The infection and testing model (Fig 1) has been previously described [35], and used for an economic analysis of MAP [31]. This is a continuous-time model, simulated over 5 years after a burn-in of 50 years using values representative of US dairy herds. Details are available in the supplemental material (S1 Table). Briefly, calves may be born susceptible or infected via vertical transmission. Susceptible calves may be infected by contact with transiently-shedding infected calves or with shedding adults. All calves age into heifers; susceptible heifers may be infected by contact with shedding adults, while infected heifers are assumed to be latently infected. All heifers age into adults. Adults infected as calves or heifers may have progressing infections, resulting in fast transition from latency, through a low-shedding phase, to high shedding and clinical disease. However, some adults infected as calves or heifers and all adults infected by contact with shedding adults experience non-progressing infections, which remain in latency for a longer period of time and only enter the low-shedding phase. All animals may be culled or die, based on an age-appropriate mortality/culling rate.

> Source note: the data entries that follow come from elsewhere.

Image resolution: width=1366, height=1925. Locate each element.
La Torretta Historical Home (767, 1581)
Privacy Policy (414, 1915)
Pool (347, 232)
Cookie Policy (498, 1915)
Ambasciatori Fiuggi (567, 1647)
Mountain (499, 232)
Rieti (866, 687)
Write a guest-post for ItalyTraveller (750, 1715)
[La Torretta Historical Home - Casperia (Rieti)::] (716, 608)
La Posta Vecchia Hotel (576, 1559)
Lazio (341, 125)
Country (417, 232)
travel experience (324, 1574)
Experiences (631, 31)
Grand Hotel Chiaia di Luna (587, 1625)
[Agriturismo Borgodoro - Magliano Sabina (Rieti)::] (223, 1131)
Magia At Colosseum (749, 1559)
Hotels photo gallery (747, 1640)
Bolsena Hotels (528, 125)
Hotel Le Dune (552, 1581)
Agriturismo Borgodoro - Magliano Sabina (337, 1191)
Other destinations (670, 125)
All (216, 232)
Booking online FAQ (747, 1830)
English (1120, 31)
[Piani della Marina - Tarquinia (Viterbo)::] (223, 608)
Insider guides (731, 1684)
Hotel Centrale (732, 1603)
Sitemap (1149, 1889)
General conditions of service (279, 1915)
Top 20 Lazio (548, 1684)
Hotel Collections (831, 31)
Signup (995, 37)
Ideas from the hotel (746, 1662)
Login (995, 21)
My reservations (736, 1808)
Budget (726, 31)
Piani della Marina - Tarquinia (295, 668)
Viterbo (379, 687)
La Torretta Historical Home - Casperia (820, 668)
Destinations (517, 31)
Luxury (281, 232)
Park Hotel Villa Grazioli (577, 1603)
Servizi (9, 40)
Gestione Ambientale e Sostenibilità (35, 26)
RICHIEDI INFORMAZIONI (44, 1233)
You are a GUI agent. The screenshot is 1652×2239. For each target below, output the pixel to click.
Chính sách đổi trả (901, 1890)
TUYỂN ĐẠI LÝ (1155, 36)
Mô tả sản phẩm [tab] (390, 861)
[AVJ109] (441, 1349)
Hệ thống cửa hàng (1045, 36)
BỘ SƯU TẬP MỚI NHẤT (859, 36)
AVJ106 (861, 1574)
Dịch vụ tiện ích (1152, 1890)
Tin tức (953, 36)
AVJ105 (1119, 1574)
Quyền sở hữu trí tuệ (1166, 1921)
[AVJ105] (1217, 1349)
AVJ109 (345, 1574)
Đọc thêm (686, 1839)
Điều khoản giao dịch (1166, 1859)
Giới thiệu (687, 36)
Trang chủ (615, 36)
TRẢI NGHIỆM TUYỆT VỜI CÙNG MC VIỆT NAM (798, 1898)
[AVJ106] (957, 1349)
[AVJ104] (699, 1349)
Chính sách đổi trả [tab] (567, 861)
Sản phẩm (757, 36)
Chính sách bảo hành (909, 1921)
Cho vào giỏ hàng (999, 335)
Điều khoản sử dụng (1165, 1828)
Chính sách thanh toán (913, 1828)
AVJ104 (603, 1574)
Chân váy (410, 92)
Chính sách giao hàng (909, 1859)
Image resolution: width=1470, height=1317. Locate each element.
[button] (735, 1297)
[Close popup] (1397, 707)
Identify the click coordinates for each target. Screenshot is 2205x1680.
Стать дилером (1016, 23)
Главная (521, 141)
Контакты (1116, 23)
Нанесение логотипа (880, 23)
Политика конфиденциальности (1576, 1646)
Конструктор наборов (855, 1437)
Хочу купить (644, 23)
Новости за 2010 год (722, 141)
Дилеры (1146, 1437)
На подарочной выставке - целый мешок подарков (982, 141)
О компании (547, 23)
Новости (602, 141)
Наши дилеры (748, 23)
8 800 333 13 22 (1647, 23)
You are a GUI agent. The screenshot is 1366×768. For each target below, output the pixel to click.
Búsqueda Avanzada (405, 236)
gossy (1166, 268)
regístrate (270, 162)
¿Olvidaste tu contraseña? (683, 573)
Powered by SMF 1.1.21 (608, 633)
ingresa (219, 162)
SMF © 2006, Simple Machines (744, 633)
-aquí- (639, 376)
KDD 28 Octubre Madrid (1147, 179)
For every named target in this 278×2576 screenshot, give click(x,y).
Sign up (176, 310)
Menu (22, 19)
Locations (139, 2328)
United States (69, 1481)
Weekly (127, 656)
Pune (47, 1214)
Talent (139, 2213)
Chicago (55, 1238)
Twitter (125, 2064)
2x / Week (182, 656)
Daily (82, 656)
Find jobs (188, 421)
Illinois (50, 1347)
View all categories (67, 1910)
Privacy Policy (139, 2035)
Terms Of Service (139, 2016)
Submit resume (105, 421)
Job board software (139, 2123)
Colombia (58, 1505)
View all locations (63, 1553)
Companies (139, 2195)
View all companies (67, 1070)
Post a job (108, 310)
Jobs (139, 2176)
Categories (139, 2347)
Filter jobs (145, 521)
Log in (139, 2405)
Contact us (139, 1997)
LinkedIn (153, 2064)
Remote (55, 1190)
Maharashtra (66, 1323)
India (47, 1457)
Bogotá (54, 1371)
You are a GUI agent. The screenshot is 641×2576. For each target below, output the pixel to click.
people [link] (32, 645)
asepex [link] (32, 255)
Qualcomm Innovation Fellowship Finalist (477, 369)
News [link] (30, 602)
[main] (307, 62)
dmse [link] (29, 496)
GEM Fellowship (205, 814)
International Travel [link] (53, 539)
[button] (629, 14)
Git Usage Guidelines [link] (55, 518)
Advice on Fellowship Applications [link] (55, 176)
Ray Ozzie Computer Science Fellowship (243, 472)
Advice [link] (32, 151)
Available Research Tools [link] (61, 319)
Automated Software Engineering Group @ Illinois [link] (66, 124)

This research shows that, in the case of MAP and clinical mastitis, consideration of interacting disease systems did not importantly change the results of this economic analysis of disease control. Adding an increased rate of CM among infected animals to an economic model of paratuberculosis control only slightly changed the ranking of control programs. Specifically, failing to include CM in the model resulted in a weaker preference for standard hygiene alone. Including CM but not its association with paratuberculosis resulted in a stronger preference for standard hygiene alone, biannual ELISA testing and culling adults after 2 positive tests, and continuous ELISA with the same culling policy. Culling for paratuberculosis should in theory have the side benefit of partially controlling for CM. However, the inclusion of an association between CM and paratuberculosis did not change the overall conclusions of this economic model. This is likely due to two factors: the high cost of MAP control and the relatively small size of the impact of MAP on mastitis.

We have found that, in the setting of a typical commercial US dairy, the addition of clinical mastitis to a model for MAP control only slightly changed the ranking of individual control programs, but did not greatly change the overall cost-benefit difference of components of MAP control. These suggest that only testing by ELISA may be economically beneficial.